Es unánime la percepción de que tiene que cambiar la AP, aunque nadie tenga un diseño y una hoja de ruta sobre cuál es el modelo conceptual de la AP del futuro. Y solo desde un diagnóstico preciso es posible construir una propuesta certera y sólida.
Para hacer el diagnóstico hay que empezar por el análisis físico de la AP. Se suele decir que nuestra AP es demasiado larga (exceso de niveles administrativos: Estado, CCAA, Diputaciones, Comarcas y Ayuntamientos) y demasiado gruesa (exceso de empleados públicos). Esto es cierto pero es demasiado superficial, porque hay que hacer una comparativa con los países de nuestro entorno. Y ahí vemos que todos los países tienen sistemas complejos articulados en tres niveles: Estado, nivel intermedio y Administración Local. El sistema autonómico, que es el último en aparecer en España, está muy consolidado como para echarse atrás, por mucha discusión que haya sobre recentralización y descentralización. Y aunque haya muchas CCAA excesivamente pequeñas, y difíciles de justificar económicamente, el elevado nivel de institucionalización y apoyo social hace imposible su retroceso. El momento oportuno fue el de la elaboración de la Constitución de 1978, de donde salió un sistema autonómico excesivamente fraccionado. El famoso “café para todos” en una sociedad que entonces tenía muy pocos anhelos autonómicos.

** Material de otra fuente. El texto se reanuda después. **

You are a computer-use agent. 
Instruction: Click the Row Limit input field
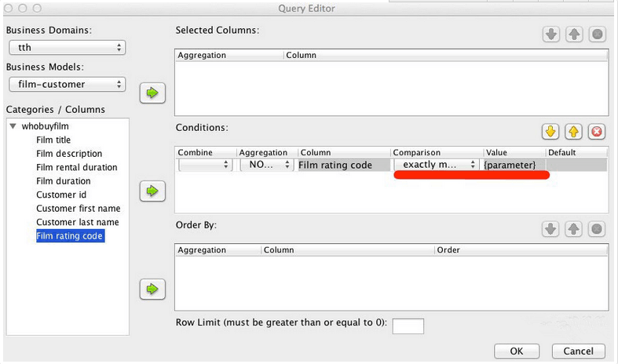408,326
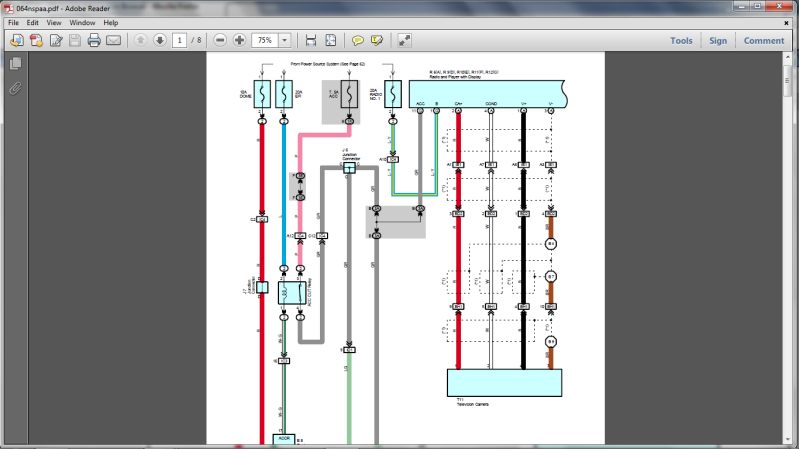Open the Tools pane
The image size is (799, 449).
point(681,41)
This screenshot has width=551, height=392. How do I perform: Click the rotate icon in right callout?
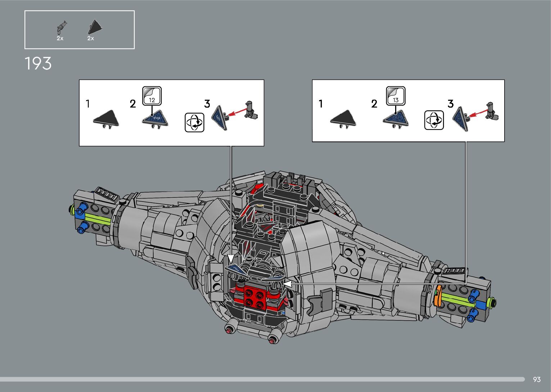[434, 120]
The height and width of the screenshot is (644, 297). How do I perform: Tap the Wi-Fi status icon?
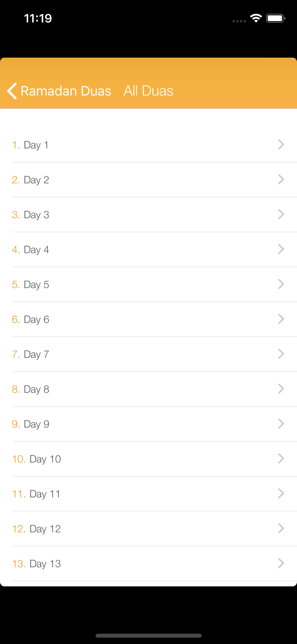[x=256, y=18]
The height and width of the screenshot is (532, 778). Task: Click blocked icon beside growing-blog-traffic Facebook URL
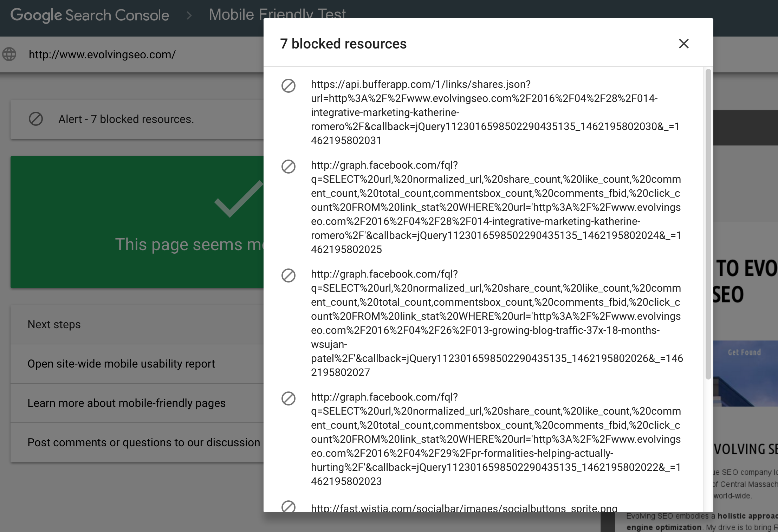click(288, 275)
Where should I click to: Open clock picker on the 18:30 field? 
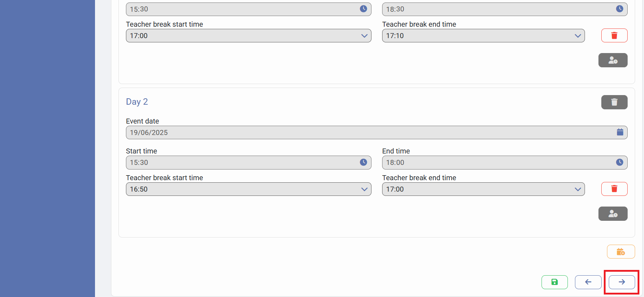click(x=619, y=9)
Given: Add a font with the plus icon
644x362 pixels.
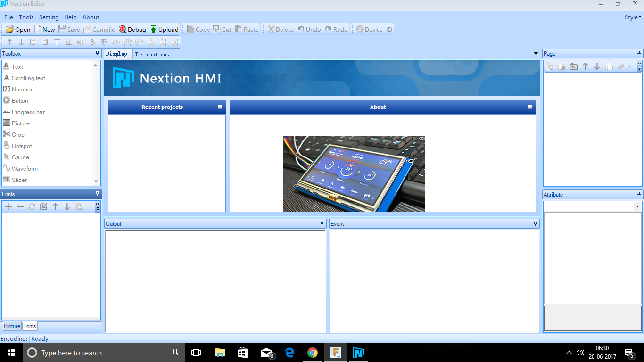Looking at the screenshot, I should 8,206.
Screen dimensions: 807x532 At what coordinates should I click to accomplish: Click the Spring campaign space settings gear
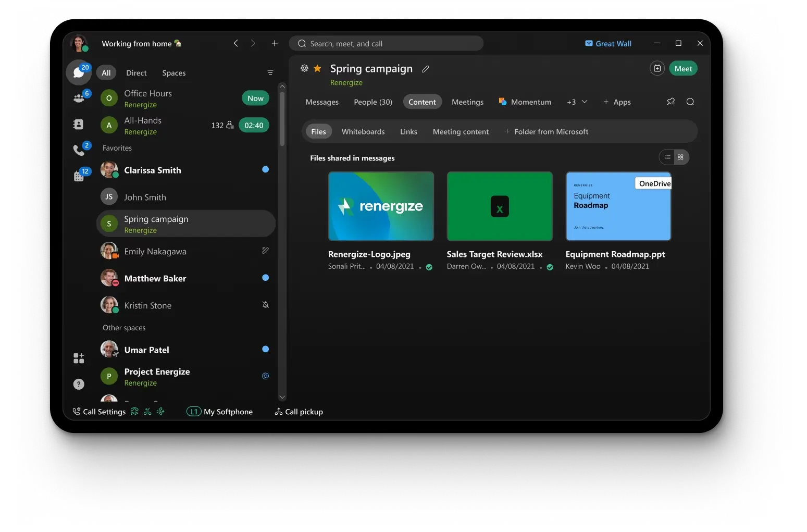click(304, 68)
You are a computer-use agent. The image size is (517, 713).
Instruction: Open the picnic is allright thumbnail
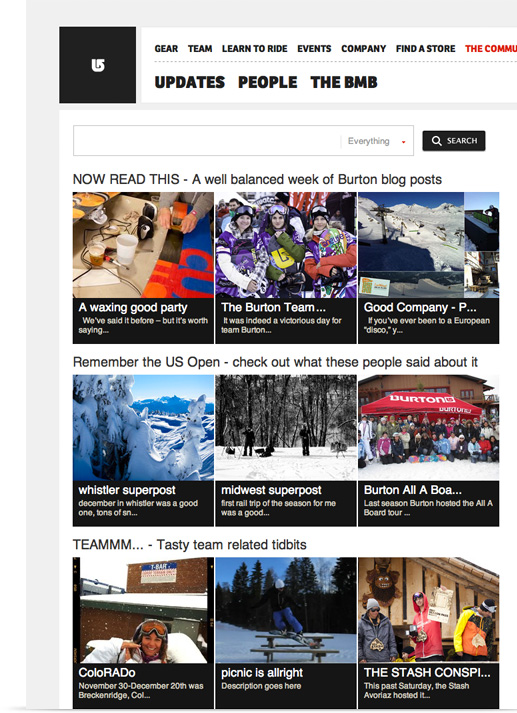286,610
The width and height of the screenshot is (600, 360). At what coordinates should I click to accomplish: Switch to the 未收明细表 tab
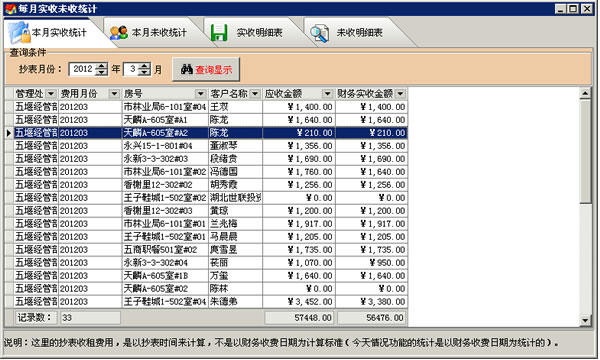[359, 33]
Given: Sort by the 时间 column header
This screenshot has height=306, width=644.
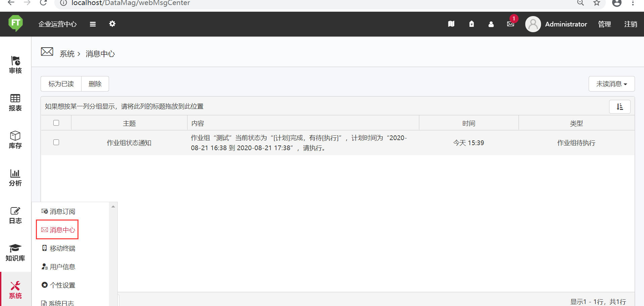Looking at the screenshot, I should tap(469, 123).
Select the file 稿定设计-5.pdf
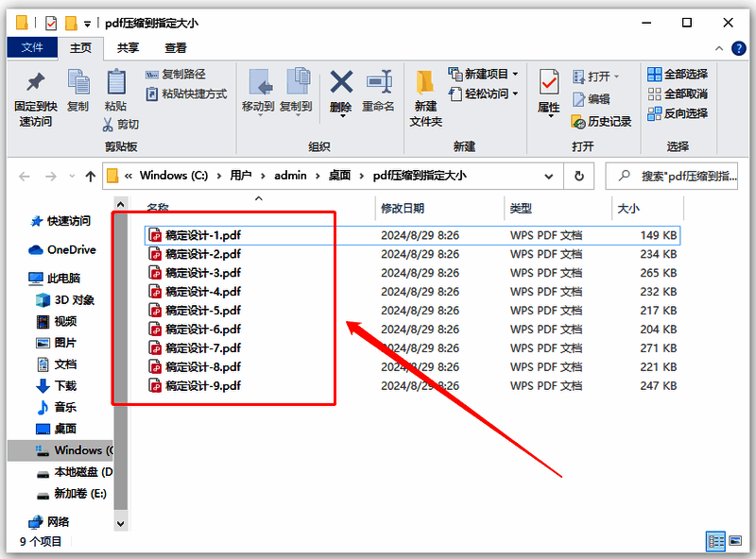The image size is (756, 559). (196, 310)
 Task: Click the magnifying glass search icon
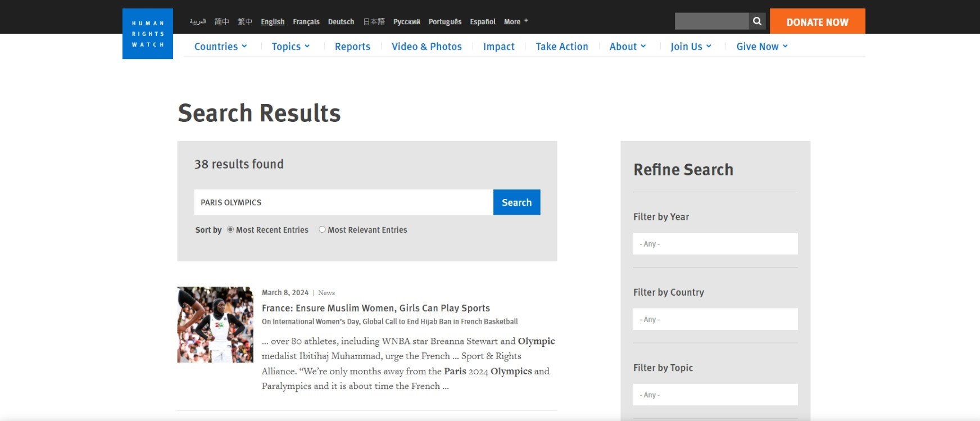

Como a nivel autonómico no hay nada que hacer, salvo su perfeccionamiento, las miradas se concentran en el nivel local, que en España es muy complejo: Diputaciones (Provinciales, Forales, Cabildos, Consejos Insulares), Ayuntamientos y, en algunos casos, Comarcas. La víctima más propicia a su eliminación son las Diputaciones. Mi opinión es que no son el problema sino una solución (eso sí, claramente mejorable) ante un problema de mayor calado que es el excesivo volumen de municipios que hay en España: más de 8.000 municipios y el 85% de los cuales agrupan a menos de 5.000 habitantes, es decir, tienen unas dimensiones insuficientes para ser eficaces y eficientes en su gestión. También Francia y Alemania tienen inframunicipalismo. Y Grecia ha sido obligado por la UE a suprimir de forma radical el número de sus municipios, y ha suprimido dos terceras partes de los mismos. España tiene un gran problema para reducir el número de sus municipios, pues la opción de agregación de municipios no se plantea por ser un país muy ligado al cantonalismo y a la aldea. Por lo tanto, si no se cambia el actual mapa municipal, la supresión de las Diputaciones es un disparate, ya que su función reside precisamente en subsanar parcialmente las disfunciones de unos Ayuntamientos excesivamente pequeños para afrontar sus retos diarios de gestión. ¿Se está dispuesto a pasar de 8.000 municipios a 2.000? Ni lo considero conveniente ni posible. En todo caso, eso sería una cuestión previa a cualquier reducción de las Diputaciones.
Respecto al excesivo número de empleados públicos (tres millones), debemos compáralo con el de otros países europeos. Y ahí vemos que el ratio población/empleados públicos de España está en la media baja. Por ejemplo, Gran Bretaña, país de tradición y práctica ultraliberal, posee en términos relativos más empleados públicos que España.